The next day, we went to Jost Van Dyke. Since its area is only three square miles, it wasn’t a problem to get around. We went to White Bay, a beach. There aren’t really any cities in Jost Van Dyke because it’s so small, but we were near a rather urban area. We relaxed at the beach, which contained activities such as bean bag tossing. The most notable part of the trip was the visit to the Soggy Dollar Bar, which created the “Original Painkiller”. They had a non-alcoholic version, so I tasted it, and it was actually really nice, almost like the non-alcoholic version of the pina colada. We went and looked around town, and ate some food, but there isn’t too much to do on a three mile island, even if it is a beach paradise.
One day later, and we were embarking on our longest journey yet. We had woken up extra early to visit Anegada, which is quite far away from Roadtown, farther away than the U.S. Virgin Islands. The prices were higher for this trip due to this, and because the company had to use a bigger ferry. We got on the ship, and it was almost like being in a small cruise ship, since the boat was so big.
All we did in Anegada was relax on the beach, and it wasn’t a coincidence that the beaches in Anegada are one of the most pristine beaches in the world. The sand felt like walking on feathers, and the water was calm, though there was seaweed everywhere. Ugh. At the beach, we also visited the Cow Wreck Bar and Grill. Proudly displayed were photos of Obama’s visit to the establishment.

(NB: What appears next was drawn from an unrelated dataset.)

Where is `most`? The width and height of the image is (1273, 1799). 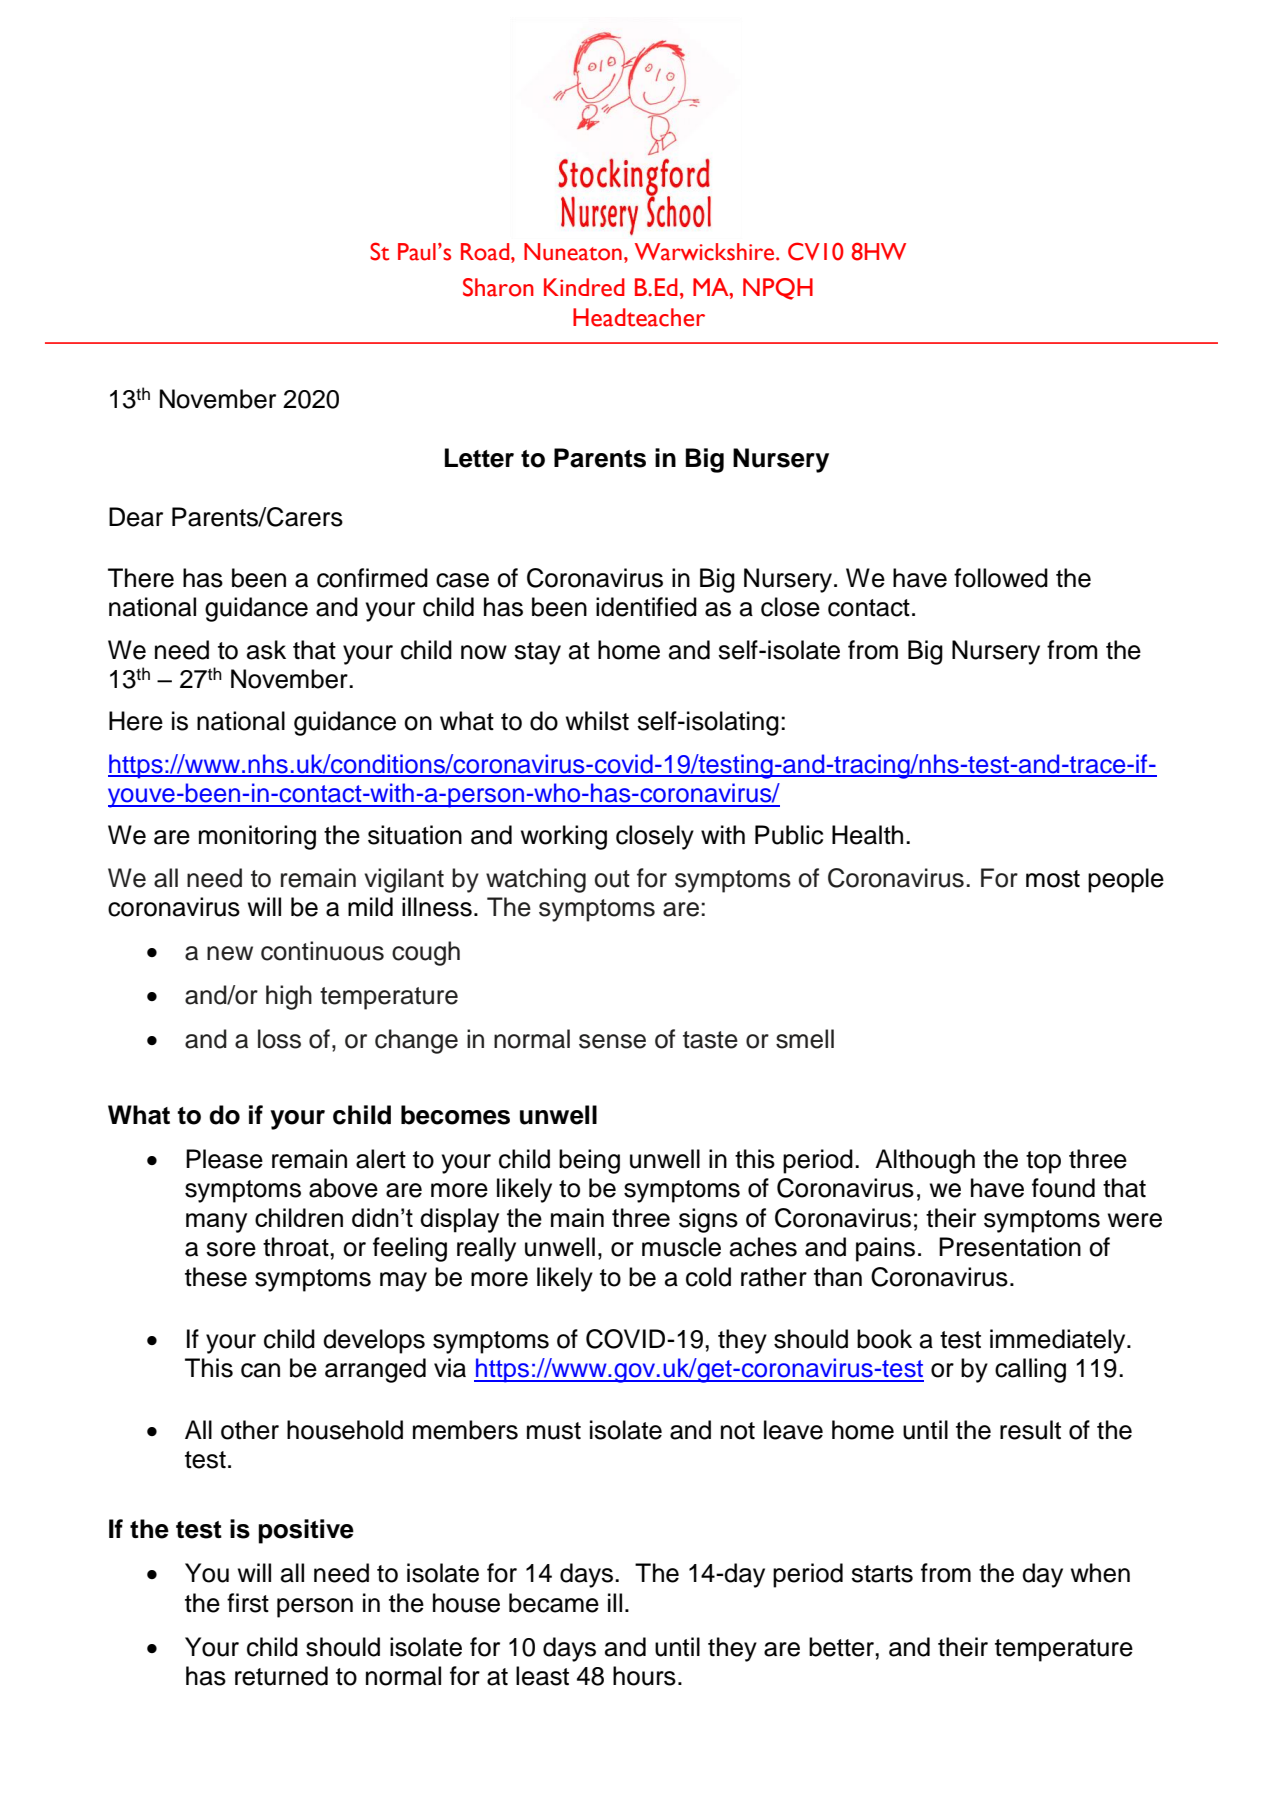 most is located at coordinates (1053, 879).
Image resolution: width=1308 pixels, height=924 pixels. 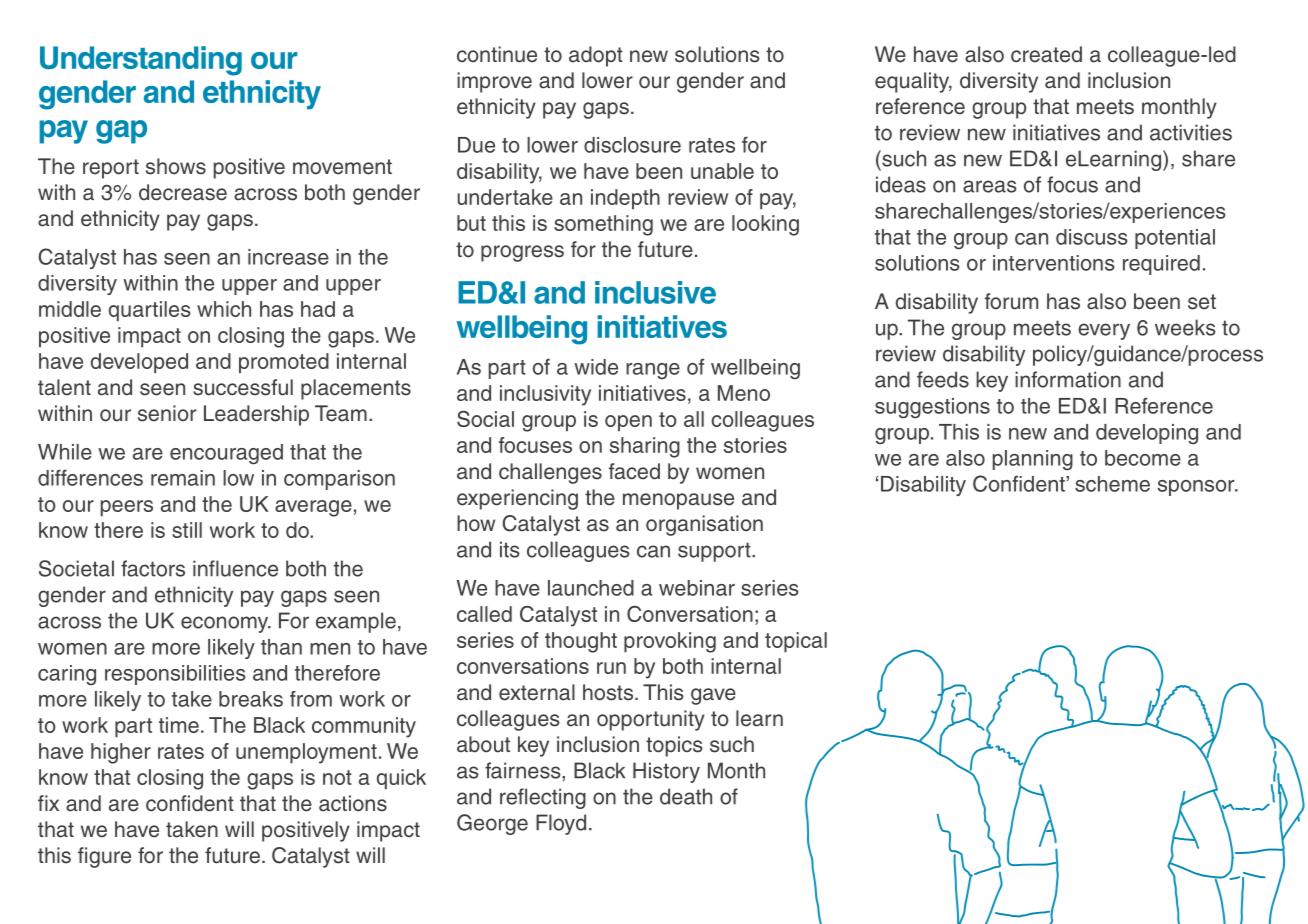 What do you see at coordinates (104, 857) in the image?
I see `figure` at bounding box center [104, 857].
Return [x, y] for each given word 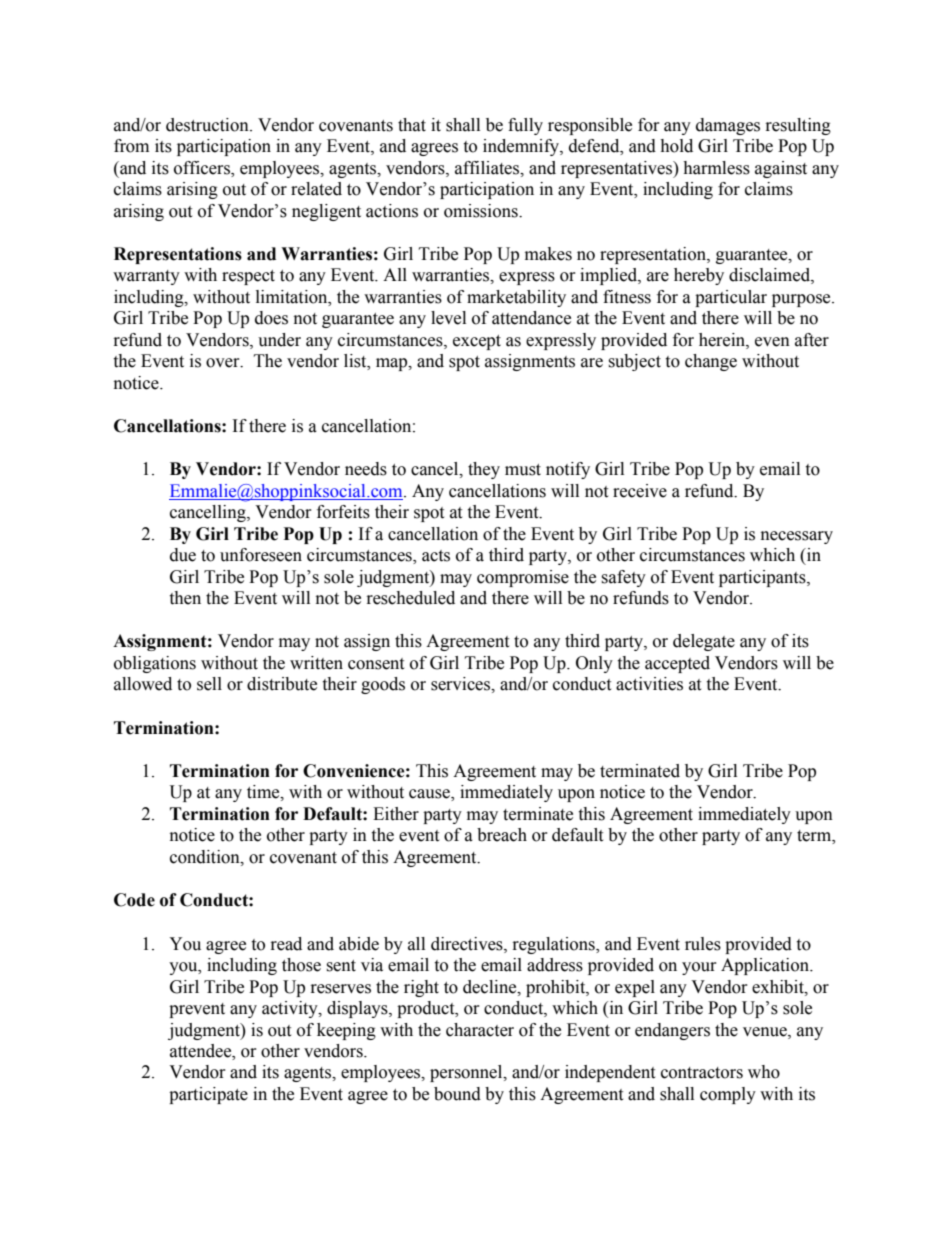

The next day, we went to Cane Garden Bay Beach. Hurricane Irma had recently hit the island, and so there was a very minimal crowd. There was debris on the beach, but the pristine white sand and clear turquoise water remained. The owner of our Airbnb also recommended we visit Smugglers Cove. The drive there was extremely risky, almost as scary as the drive back home. The rocky roads must’ve deterred most tourists, however, since we found ourselves in a secluded beach which we shared with ten others.
The following day, we went to Beef Island, which is near Tortola Airport. There, my parents played volleyball, but overall those two were shorter beach days. We then rode the ferry to the US Virgin Islands. I was going to miss the British Virgin Islands.
We visited a second time, this time on a cruise. It was much less pleasant. The plan was to visit the beach, relax, and enjoy. Those plans were derailed the day before. After a long swim at the cruise pool, we’d returned to our quarters, only for myself to realize I was having trouble breathing due to my asthma. I told my parents, and it was a very uneasy night. The plan was to receive an inhaler from the local pharmacy. Luckily, my dad remembered the exact location of the pharmacy, so when morning arrived and the ship docked, we rushed to the port. It didn’t take long to arrive at the pharmacy due to my parents’ sense of location. Again, luck struck us, as we were able to get the inhaler without a prescription. I was saved, and though I was forced to rest for the day, I was content with my survival.
What I took from the British Virgin Islands was a message of hope. You can always rebuild, no matter what hurricanes life throws at you.
Tips:
- Visit Anegada, even though it’s far away: the beaches are worth it.
- Don’t miss out on Devil’s Bay, since it is the best thing to do in Virgin Gorda
- Jost Van Dyke has some very nice non-alcoholic drinks for kids.